==== Reading passage ====
# What does 'forum money' do...where does it go?



## bongo (Apr 20, 2014)

I've often wanted to enter some raffles on here. Sometimes I'm too late. Sometimes I'm just out of money. But given the 'how much would you pay for a one off mega raffle' thread running, I though that I actually don't know where the funds that are raised actually go.

But I would like to know.

The site has a good following.

The site has an acceptable, not in your face everywhere, level of relevant advertising.

There are numerous site sponsors.

Then there are numerous raffles and even events to raise money for the forum.

The impression is that there is a steady stream of revenue into the forum.

I'm relatively familiar with site hosting, design and development and costs that are involved there, but what/anything else?

As someone who is still quite youthful in the forum compared to some of you old buggers







..... I feel I'd like to support the site more as it's a great source of discussion, debate and a wealth of information is here to be learned, but at the same time I like transparency, as any member within a 'club' so to speak.

I invite your information.


----------



## Glenn (Jun 14, 2008)

Hi Bongo

We have been going for 9 years in June and to have over 9000 members is quite an achievement

For the first 7 years there was virtually no forum income - funded entirely out of my own pocket

We introduced a small number of banner advertisements to help with our growing server running costs and now have our own dedicated - fully managed server

There is a small stream of income that comes in. It covers the running costs and also allows us to sponsor a number of events throughout the year too

We also purchase forum merchandise to give away (eg Coffee Forums UK KeepCups and Cupping Spoons) and for resale

Each year there is a small profit - but we need that (rather than a loss) in order to continue to grow and keep the forum online

There is also quite a lot of time that is invested where there is no return.

I would like to get to the point where those who run the forum can receive a payment, and we can purchase more items that can be sent out to members as forum prizes (not raffles but purely for being members) and also new kit to review and then give away.

You will be pleased to know that we do pay our taxes, and employ an accountant to audit our accounts each year

I hope this gives you the information you seek and shows that we are as transparent as any business can be.

Kind regards

Glenn


----------



## Eyedee (Sep 13, 2010)

Personally I'm not interested and more to the point I don't think Glenn should be obliged to answer the question in any detail.

The forum is free to use as much as you like, donations are voluntary, entry into any raffle is voluntary as is being an active contributor.

Membership only comes with forum rules and no financial obligations so why should the forum admin have to justify the financing.

Ian


----------



## bongo (Apr 20, 2014)

Thanks Glenn,

That all makes sense, and well done on the forum (overall) and especially trying to run it on your own resources AND for such a long time!



Eyedee said:


> ..... I don't think Glenn should be obliged to answer the question in any detail....... why should the forum admin have to justify the financing.


Hi Ian,

Glenn isn't. But in a commercial world, one within which sites like this often depend on support, especially due to the fact that they do not charge a membership (which is a real bonus Glenn as I think it would put off many 'new' coffee enthusiasts), any interested party will likely ask the same question (normally with a LOT of others to do with site traffic, ad hit rates/clicks etc etc).
==== Record set ====
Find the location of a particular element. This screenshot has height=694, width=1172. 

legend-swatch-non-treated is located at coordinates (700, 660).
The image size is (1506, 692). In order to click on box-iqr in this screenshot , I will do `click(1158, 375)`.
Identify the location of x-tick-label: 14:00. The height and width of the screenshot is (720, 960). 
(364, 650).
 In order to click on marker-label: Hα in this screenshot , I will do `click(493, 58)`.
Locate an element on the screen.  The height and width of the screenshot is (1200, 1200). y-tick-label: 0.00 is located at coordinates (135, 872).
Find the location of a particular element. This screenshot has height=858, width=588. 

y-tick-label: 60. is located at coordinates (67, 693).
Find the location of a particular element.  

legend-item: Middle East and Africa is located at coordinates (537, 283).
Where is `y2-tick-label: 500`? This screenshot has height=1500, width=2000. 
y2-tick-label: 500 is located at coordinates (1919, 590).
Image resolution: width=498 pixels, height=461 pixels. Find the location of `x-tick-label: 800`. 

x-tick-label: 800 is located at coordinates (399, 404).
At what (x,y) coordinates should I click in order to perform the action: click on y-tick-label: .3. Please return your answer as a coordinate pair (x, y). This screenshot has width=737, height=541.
====
### Exercise requirements
**a)** Reproduce the stretch of the forum thread on where forum money goes from "I've often wanted" through "a good following.".
**b)** Rewrite the whole listing, changing each "particular" to "specific" and leaving everything else as it is.
The forum thread and the listing have no connection to each other.

### Problem solutions
**a)**
I've often wanted to enter some raffles on here. Sometimes I'm too late. Sometimes I'm just out of money. But given the 'how much would you pay for a one off mega raffle' thread running, I though that I actually don't know where the funds that are raised actually go.

But I would like to know.

The site has a good following.

**b)**
Find the location of a specific element. This screenshot has height=694, width=1172. 

legend-swatch-non-treated is located at coordinates (700, 660).
The image size is (1506, 692). In order to click on box-iqr in this screenshot , I will do `click(1158, 375)`.
Identify the location of x-tick-label: 14:00. The height and width of the screenshot is (720, 960). 
(364, 650).
 In order to click on marker-label: Hα in this screenshot , I will do `click(493, 58)`.
Locate an element on the screen.  The height and width of the screenshot is (1200, 1200). y-tick-label: 0.00 is located at coordinates (135, 872).
Find the location of a specific element. This screenshot has height=858, width=588. 

y-tick-label: 60. is located at coordinates (67, 693).
Find the location of a specific element.  

legend-item: Middle East and Africa is located at coordinates (537, 283).
Where is `y2-tick-label: 500`? This screenshot has height=1500, width=2000. 
y2-tick-label: 500 is located at coordinates (1919, 590).
Image resolution: width=498 pixels, height=461 pixels. Find the location of `x-tick-label: 800`. 

x-tick-label: 800 is located at coordinates (399, 404).
At what (x,y) coordinates should I click in order to perform the action: click on y-tick-label: .3. Please return your answer as a coordinate pair (x, y). This screenshot has width=737, height=541.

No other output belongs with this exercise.